Model Validation and Evaluation
In this section, we summarise both quantitative measures and visual techniques that can be used for model evaluation and comparison.
Measures of Model Performance
In Section 3.6, we used AIC and Poisson deviance to compare claim frequency models. Other deviance loss functions, such as Gamma or Tweedie deviance loss, can also be explored. However, it is important to use the appropriate deviance loss function for the corresponding model. Models are comparable when the same deviance loss function is used; see the related discussion in Section 6.1.3 of Goldburd et al. (2020).

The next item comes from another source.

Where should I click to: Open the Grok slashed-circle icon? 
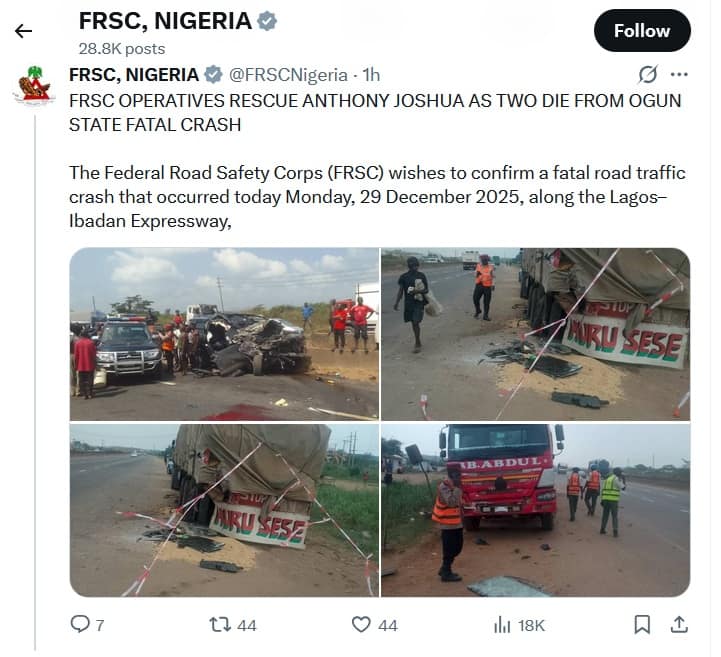[x=648, y=75]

In addition to these metrics, we use RMSE (Selvakumar et al. 2021) and Spearman correlation (Frees, Lee, and Yang 2016; Lee and Shi 2019) in this section to evaluate predictive performance. Other measures, such as the Gini index, will be explored in the next section.
freMTPL2fulltest <- freMTPL2full[-train_indices, ]
freMTPL2fulltest2 <- freMTPL2prep[-train_indices, ]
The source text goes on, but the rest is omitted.